1 Reply Latest reply on Sep 12, 2006 3:56 PM by laszlo.fogas

    How to efficiently page object with initialized collections

    pmpm

      Hi,

      I have an entity bean with a collection of items.

      @OneToMany(cascade = { CascadeType.ALL}, fetch = FetchType.LAZY, mappedBy ="invoice")
      @BatchSize( size = 10)
      public List<Item> getItems()
      {
       return items;
      }
      


      Everything works fine in everyday use. But ocassionaly I would like to perform statistics, which is done through selecting all the entities and performing operation on their items.

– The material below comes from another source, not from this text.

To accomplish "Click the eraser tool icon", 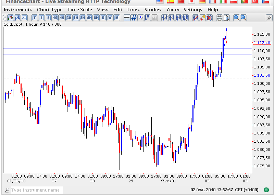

      Because there is a large number of objects I have to page through them in order to not to run out of memory. I made two attempts to solve this problems but both are unefficient and my method timeouts.

      First approach.

      My query looks like:
      "select e from Example join fetch e.items where ..."
      


      Then I page through the result set and make my computations on result objects:
       int resIt = 0;
       List<Example> rl = null;
       do
       {
      
       rl = q.setMaxResults( 1000).setFirstResult(resIt).getResultList();
      
       for (Example e: (List<Example>) rl)
       {
       //my code
       }
      
       resIt += rl.size();
       entityManager.clear();
      
       } while (rl.size() > 0);
      


      But then I got a warning "firstResult / maxResults specified with collection fetch ; applying in memory". I uderstand that when collection is fetched, Hibernate cannot use sql "limit" because number of rows is not equal to number of objects, and "in memory" means additional selects.

      Second approach.
      I removed join fetch from query. But then items collection are fetched ( in batch of 10) during computatins, which is also slow. I dont want to change the value of batch in mapping.

      Do you see any solution to my problem? Maybe there is a way to temporarily increase the batch size of the collection (for the duration of my statistics method)?